In any case, with one exception — Onna White, who won for her choreography for Oliver! in 1968 — all other such Honorary winners were men. Miniature Oscars given to child stars were also left out.
† As a small sample, I should add that for the current 2011-2012 period, the Academy’s 43-member Board of Governors has six women: actress Annette Bening, director Kathryn Bigelow, editor Anne V. Coates, art director Rosemary Brandenburg, producer Gale Anne Hurd, and publicist Cheryl Boone Isaacs). Additionally, AMPAS CEO Dawn Hudson is a Board of Governors Officer.

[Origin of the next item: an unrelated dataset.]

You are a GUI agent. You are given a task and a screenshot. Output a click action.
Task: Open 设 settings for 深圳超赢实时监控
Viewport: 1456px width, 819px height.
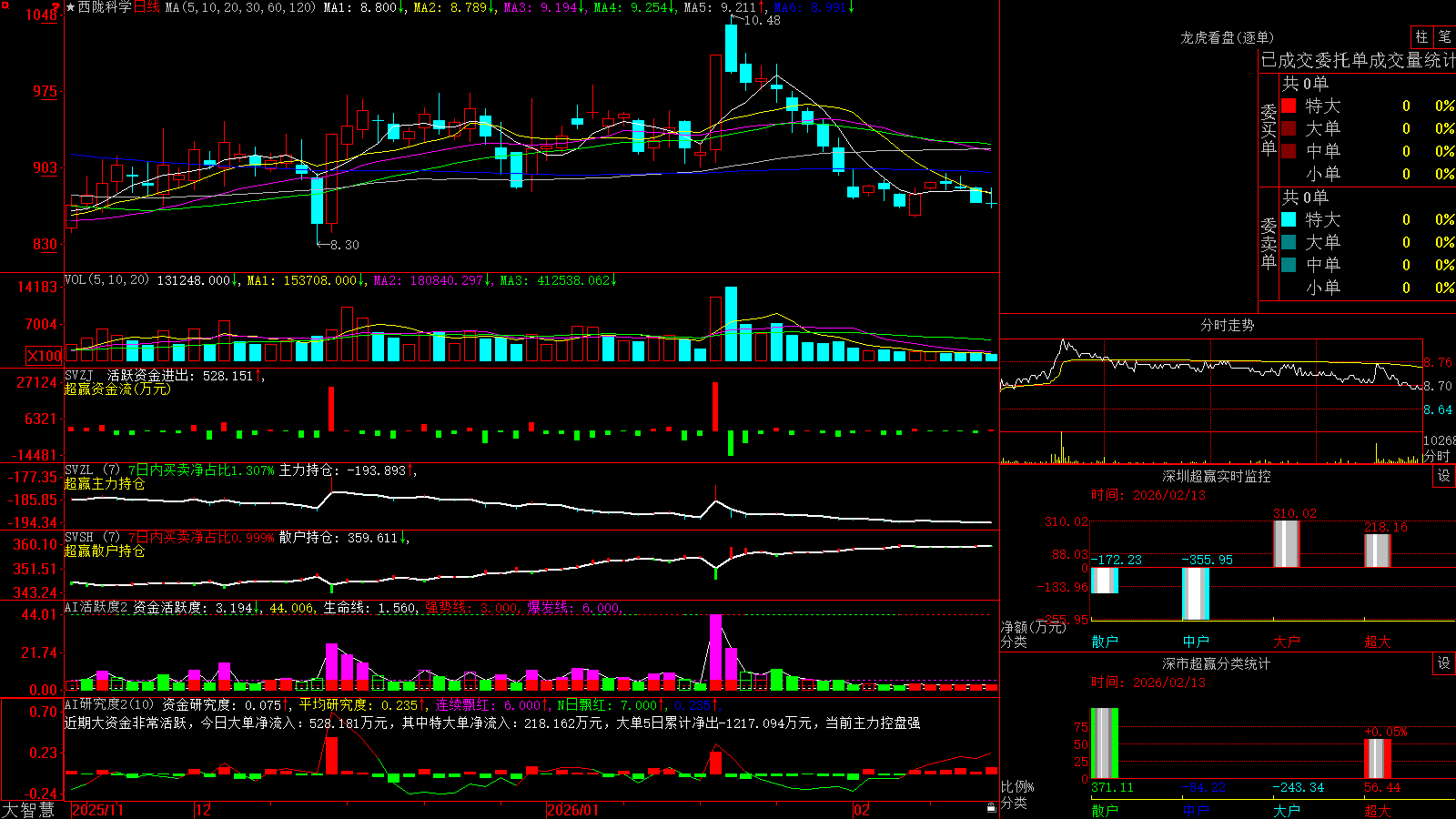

Also, in the Academy’s 85-year-history only two of its presidents were women: Bette Davis (1941, for two months before being forced to resign) and Fay Kanin (1979-1983). And as mentioned in the above paragraph, Dawn Hudson is the Academy’s current CEO.
Past male AMPAS presidents include actor-producer Douglas Fairbanks; actors Jean Hersholt, Gregory Peck, Karl Malden, and Conrad Nagel; directors Frank Capra, Frank Lloyd, Arthur Hiller, Robert Wise, and George Seaton; producers Walter Wanger, Walter Mirisch, and Arthur Freed; and screenwriter Daniel Taradash. The Academy’s current president is Tom Sherak.
‡ Several of those 36 actors also performed other cinematic duties, such as directing or producing films. But their Honorary Oscars were undeniably a direct result of their activities in front of the camera.
± According to the Los Angeles Times, out of 5,100 “confirmed” members of the Academy of Motion Picture Arts and Sciences’s 6,000-strong membership, 94 percent are white and 77 percent are male. Their median age is 62 years old. Most of them — though percentage figures were unavailable in the paper — live on the Los Angeles Westside (I’m using the term loosely here), an area stretching from the Hollywood Hills to Malibu, including Studio City, Sherman Oaks, Beverly Hills, West Hollywood, Santa Monica, Brentwood, Bel Air, Westwood, West Los Angeles, Holmby Hills, Century City, Marina del Rey, and Pacific Palisades.